Text excerpt Start Marker

It seems to me that rather than analyze the struggle against “woke” as sincere irrationality that it should be deemed demagogy. The question is, is the driver of this movement the popular outrage at somebody, with the unscrupulous elites riding the tsunami of mob hate? Or, is it carefully fostered at great expense by the wealthy as they pursue other goals under cover? Or is it even, the determination to create a new kind of repressive order to use against enemies? And, is the determination there are no real enemies more complacency than realism? Everyone else agrees the world faces a threat so titanic that nuclear must be risked, just for one. The Federal Reserve sees a major threat in high wages but has no fear of woke at all, for another.

By the way, Spinoza so far as I know held the major absurdity causing strife to be false religion. Actual churches are very much material interests. How an Enlightenment figure like Spinoza gets folded into conservatism, realist or otherwise, is unclear to me. But then, the same Burke of the American cause or the impeachment of Hastings being the conservative thinker instead of Hobbes or Bolingbroke is also unclear to me, though that I suppose diverts to Huntington’s other views.


LFC 05.16.23 at 2:30 pm

There wasn’t quite as much political consensus in the U.S. in 1957 as Huntington apparently thought, though this may be easier to see in retrospect. For one thing, “massive resistance” to the Brown decision was brewing in the South and would get fully underway in c. 1959-60.


LFC 05.16.23 at 2:33 pm

P.s. 1957 was also the year that Eisenhower sent the natl guard to Little Rock.


TM 05.16.23 at 3:29 pm

“Conservatives have not usually been in doubt as to the identity of their opponents. Among the New Conservatives, however, the enemy is seldom brought clearly into focus. “

Really? This was written immediately after McCarthyism? Weren’t the enemies always: Communists, immigrants, Jews, civil rights activists, feminists, gays…?


bekabot 05.16.23 at 4:04 pm

That the radical is a wolf while the liberal is a sheep and the conservative is a sheepdog is a nice idea. As a narrative, it makes sense. As fable, it holds anecdotal water. It sounds like something that might be true. But as a description of what’s going on here and now, it’s flawed, to say the least. Were it less imperfect, we’d be seeing conservatives defend liberals against right-wing radicals today, but that’s exactly what we don’t see. What we do see the is opposite: the sheepdogs side with the wolves and routinely threaten to let the wolves loose on anything which is valued by the sheep. What’s more, history tells us that that’s what they’ve done in the past, more often than not, which means that what we’re observing isn’t merely some kind of by-product of the current phase of the moon.

Which is why (with respect) I don’t take this particular Aesop seriously. I don’t think it reflects reality, and I don’t know that it ever has.


NomadUK 05.16.23 at 8:38 pm

On this reading, Huntington, then, criticizes those (like Russell Kirk) who understand themselves as ‘conservative,’ but who in their lack of understanding of American political culture end up in reactionary places.

Given that American political culture has pretty much always been reactionary, it’s hard to take seriously anything the fellow has to say.

Text excerpt End Marker

* _Questions_:
a) In the comment thread, what did Eisenhower do in 1957?
b) List every group that the comment posted at 3:29 pm in the comment thread names as the conservatives' enemies.

Raw data Start Marker

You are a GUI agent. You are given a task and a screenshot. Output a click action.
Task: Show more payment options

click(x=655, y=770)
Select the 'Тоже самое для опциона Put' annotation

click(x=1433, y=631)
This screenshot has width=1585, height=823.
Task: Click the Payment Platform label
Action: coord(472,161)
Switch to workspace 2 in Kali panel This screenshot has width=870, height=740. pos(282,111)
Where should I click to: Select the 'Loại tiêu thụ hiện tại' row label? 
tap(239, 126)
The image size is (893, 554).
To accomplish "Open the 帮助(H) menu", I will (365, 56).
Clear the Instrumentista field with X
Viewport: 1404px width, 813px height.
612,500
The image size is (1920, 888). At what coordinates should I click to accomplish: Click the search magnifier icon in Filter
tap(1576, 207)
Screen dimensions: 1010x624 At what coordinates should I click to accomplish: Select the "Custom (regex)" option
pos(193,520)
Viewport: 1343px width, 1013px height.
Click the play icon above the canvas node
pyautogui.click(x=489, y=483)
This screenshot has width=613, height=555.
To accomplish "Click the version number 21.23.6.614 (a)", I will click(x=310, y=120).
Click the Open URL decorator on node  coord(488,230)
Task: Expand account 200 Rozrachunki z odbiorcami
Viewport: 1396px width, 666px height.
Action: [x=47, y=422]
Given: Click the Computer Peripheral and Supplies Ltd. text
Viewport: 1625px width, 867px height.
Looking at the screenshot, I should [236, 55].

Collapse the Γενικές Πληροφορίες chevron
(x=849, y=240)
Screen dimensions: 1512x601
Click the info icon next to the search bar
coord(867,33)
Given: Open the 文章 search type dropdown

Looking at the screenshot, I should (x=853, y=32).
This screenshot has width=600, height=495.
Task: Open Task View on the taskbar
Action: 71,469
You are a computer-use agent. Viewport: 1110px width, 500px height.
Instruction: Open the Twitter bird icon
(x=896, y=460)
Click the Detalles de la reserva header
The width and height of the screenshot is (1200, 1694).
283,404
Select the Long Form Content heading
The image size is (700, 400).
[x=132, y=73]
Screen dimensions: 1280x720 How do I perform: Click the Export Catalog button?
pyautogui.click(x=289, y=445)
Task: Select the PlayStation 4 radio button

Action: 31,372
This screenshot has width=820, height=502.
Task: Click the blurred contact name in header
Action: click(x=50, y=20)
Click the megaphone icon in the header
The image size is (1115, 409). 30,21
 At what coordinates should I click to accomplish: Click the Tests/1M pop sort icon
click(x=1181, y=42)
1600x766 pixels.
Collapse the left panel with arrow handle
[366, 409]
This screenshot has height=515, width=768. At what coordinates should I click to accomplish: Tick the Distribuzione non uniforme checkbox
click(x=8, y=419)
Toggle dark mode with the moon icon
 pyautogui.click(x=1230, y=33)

Raw data End Marker

* _Solutions for each task_:
a) He sent the national guard to Little Rock.

b) Communists, immigrants, Jews, civil rights activists, feminists, gays